┌─ Given entries
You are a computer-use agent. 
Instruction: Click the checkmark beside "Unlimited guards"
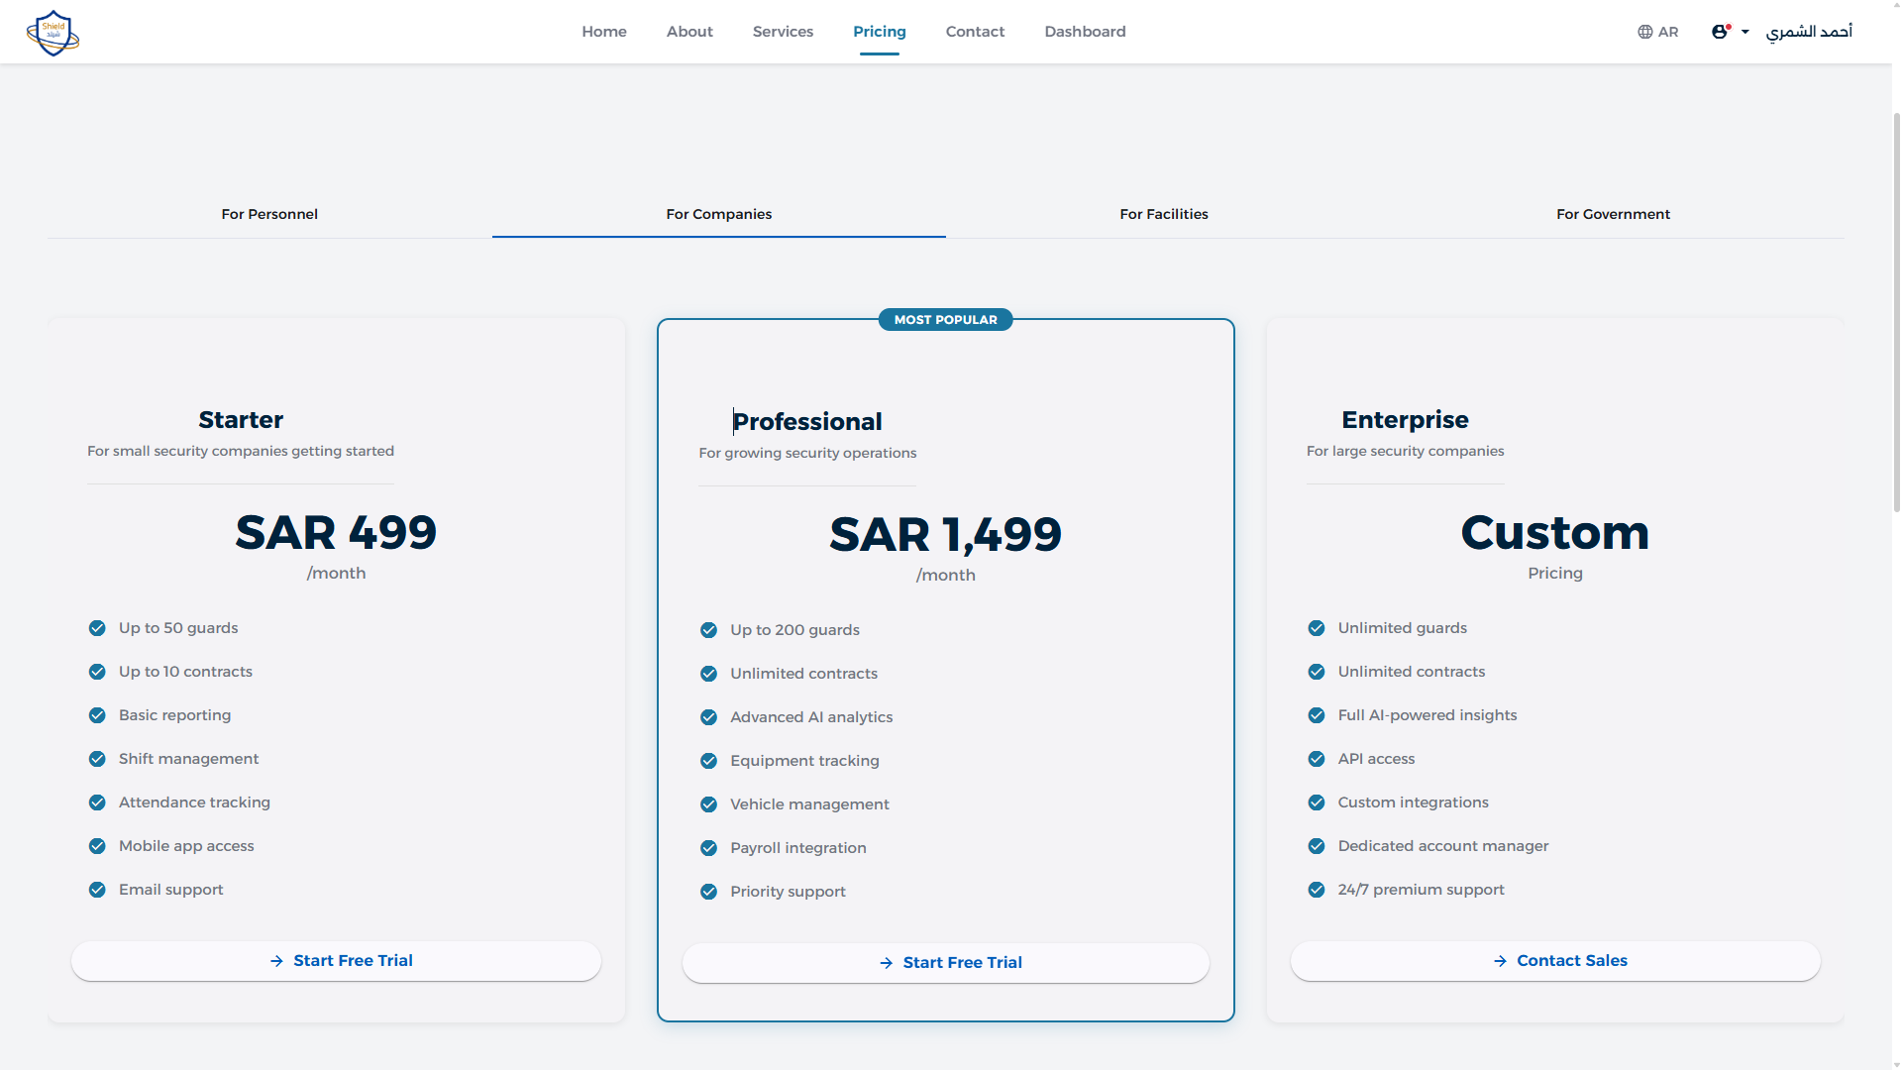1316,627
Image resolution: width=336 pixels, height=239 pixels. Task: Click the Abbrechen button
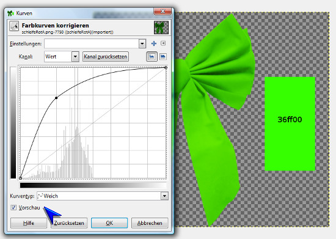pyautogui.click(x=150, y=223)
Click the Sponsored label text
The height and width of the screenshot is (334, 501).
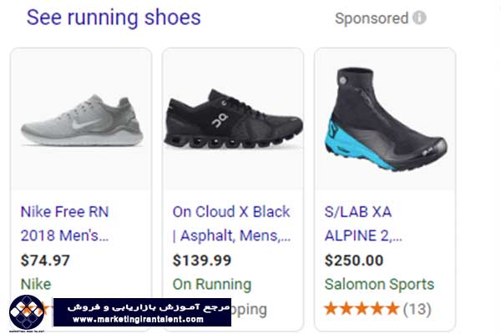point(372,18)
└─
┌─ Given entries
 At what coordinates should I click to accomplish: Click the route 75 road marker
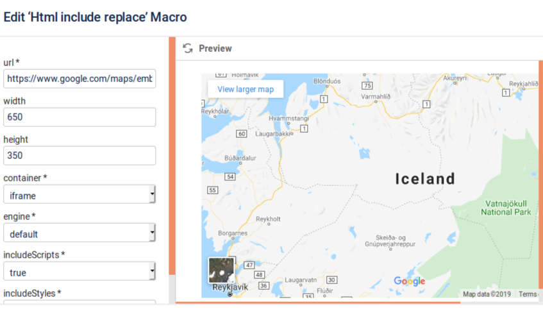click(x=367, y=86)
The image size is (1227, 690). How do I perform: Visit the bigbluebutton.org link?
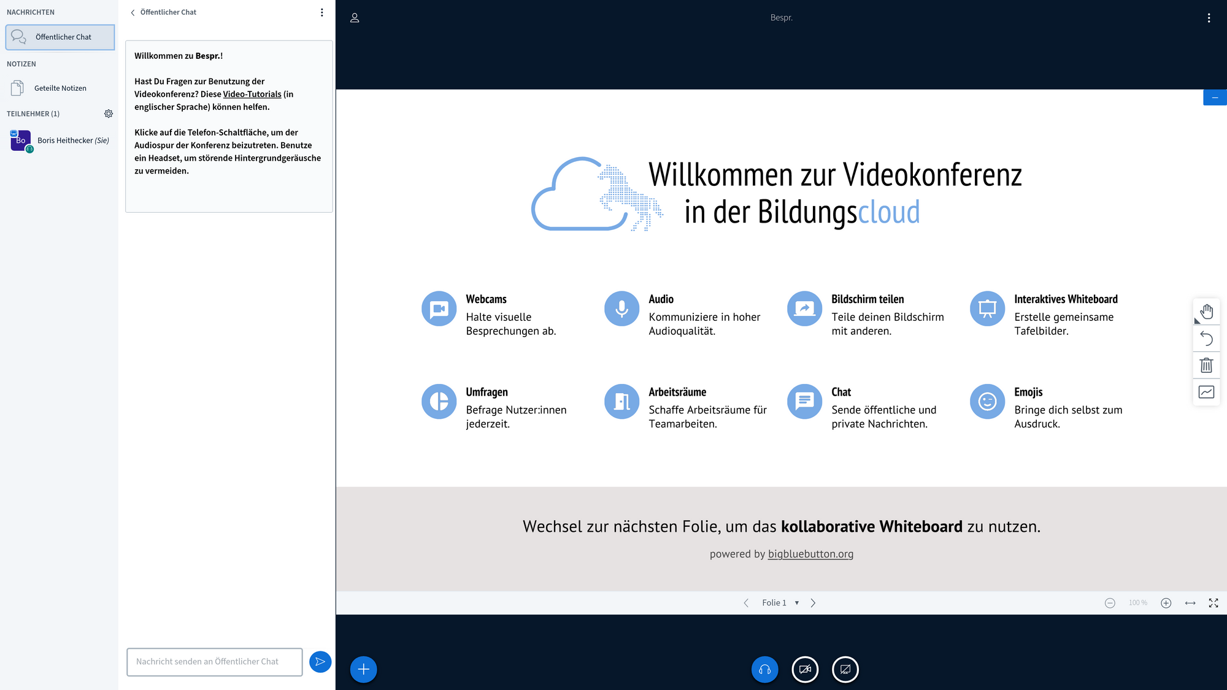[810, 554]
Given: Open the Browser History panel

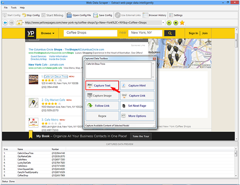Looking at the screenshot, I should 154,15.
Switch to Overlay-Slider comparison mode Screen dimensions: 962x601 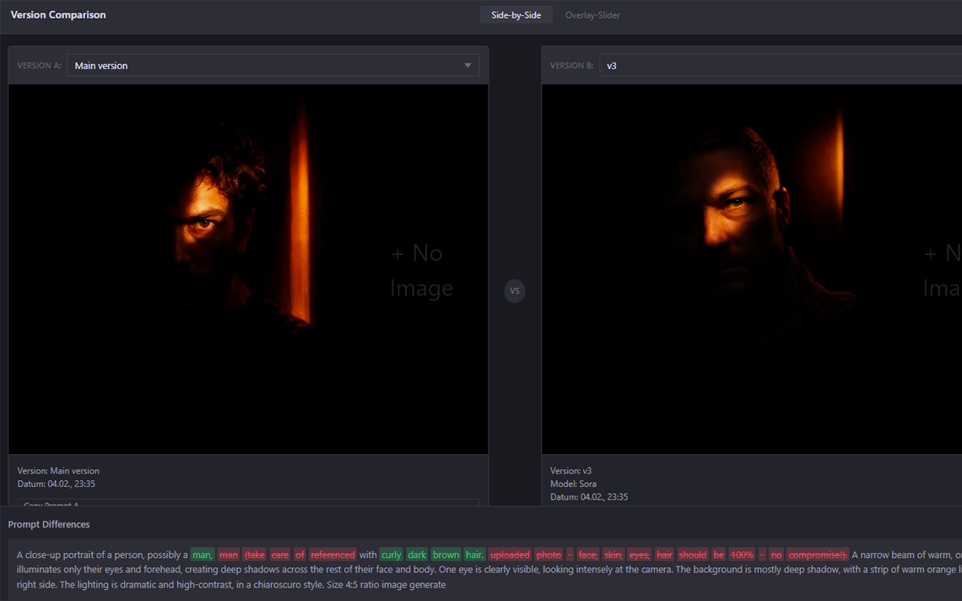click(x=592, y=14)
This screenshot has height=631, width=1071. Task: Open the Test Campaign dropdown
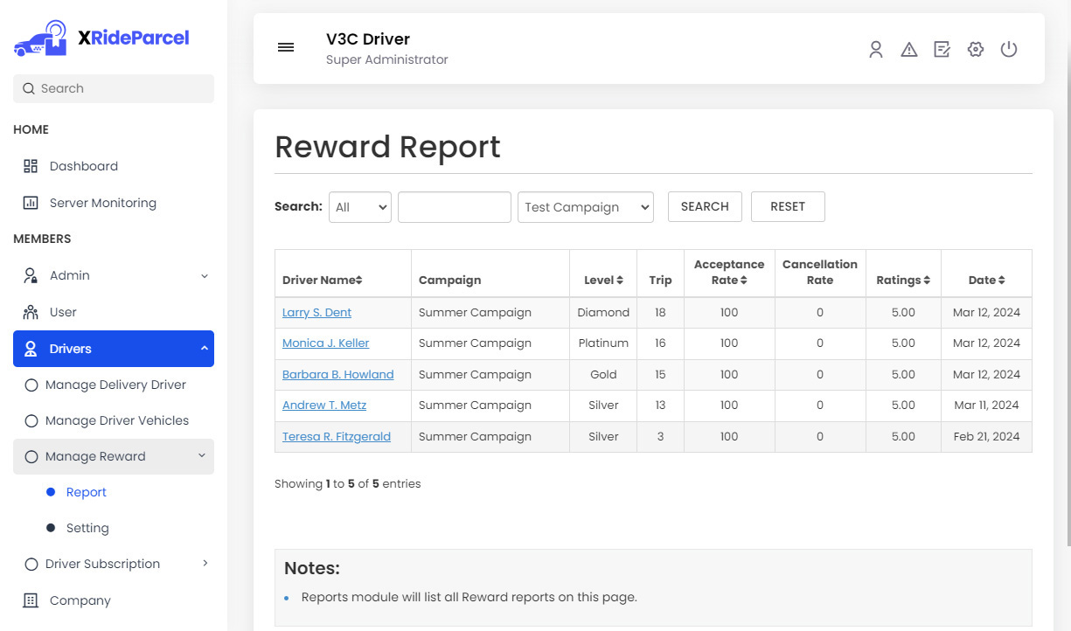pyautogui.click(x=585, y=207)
└─
┌─ Given entries
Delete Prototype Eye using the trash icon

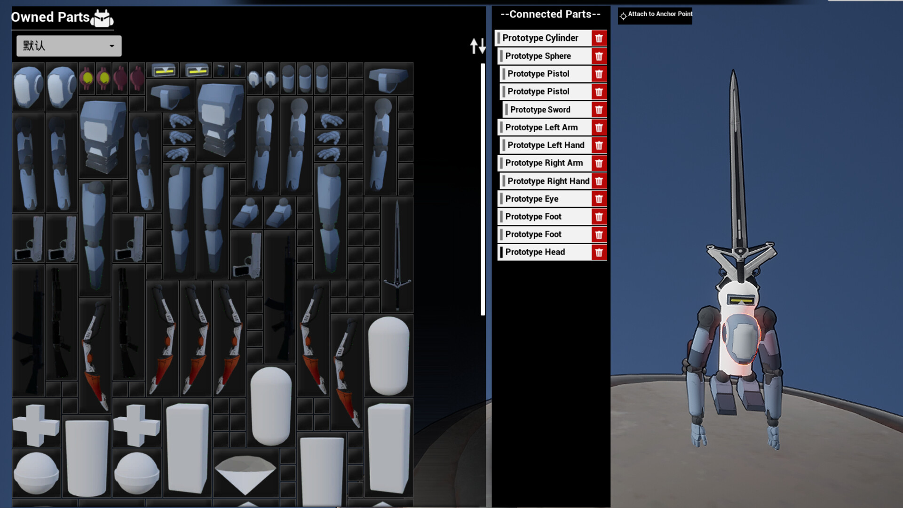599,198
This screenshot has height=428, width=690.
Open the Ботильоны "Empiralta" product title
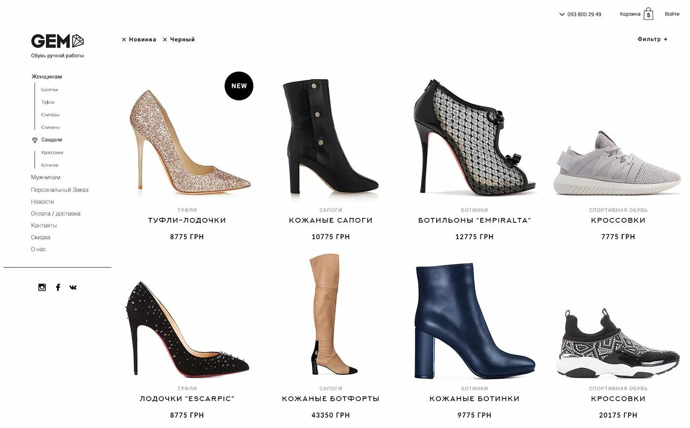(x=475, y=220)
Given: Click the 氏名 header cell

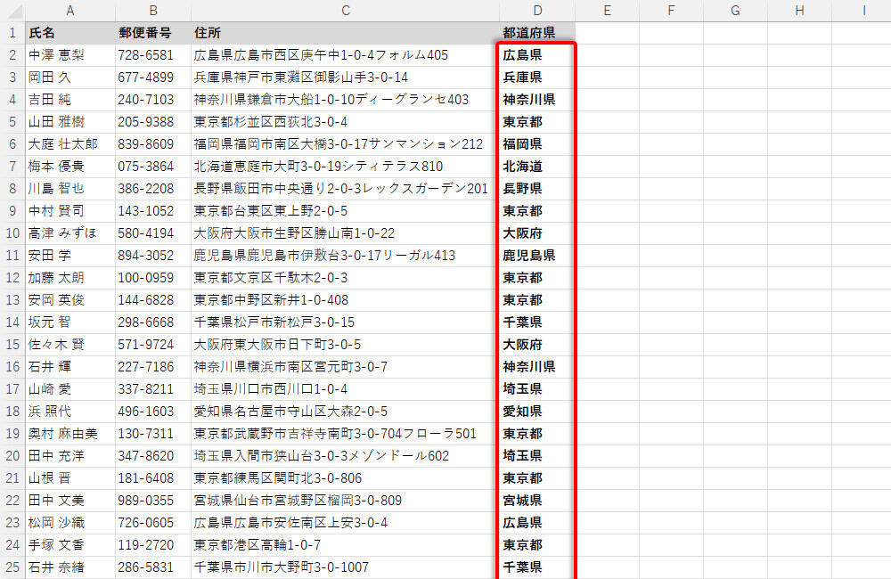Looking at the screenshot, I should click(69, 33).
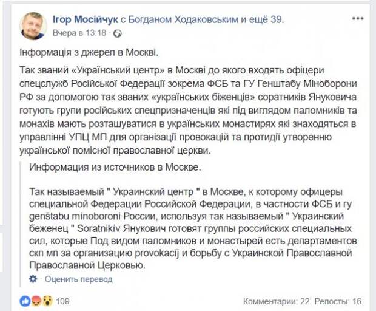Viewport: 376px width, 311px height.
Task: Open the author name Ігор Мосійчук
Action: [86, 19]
└─
Goal: Rewrite the entries from the line with "This screenshot has height=631, width=1071." to the line with "pyautogui.click(x=585, y=207)", switching "dropdown" to "menu" and changing nothing else. Leave the pictures out of your answer.

Solution for this task:
This screenshot has height=631, width=1071. Task: Open the Test Campaign menu
pyautogui.click(x=585, y=207)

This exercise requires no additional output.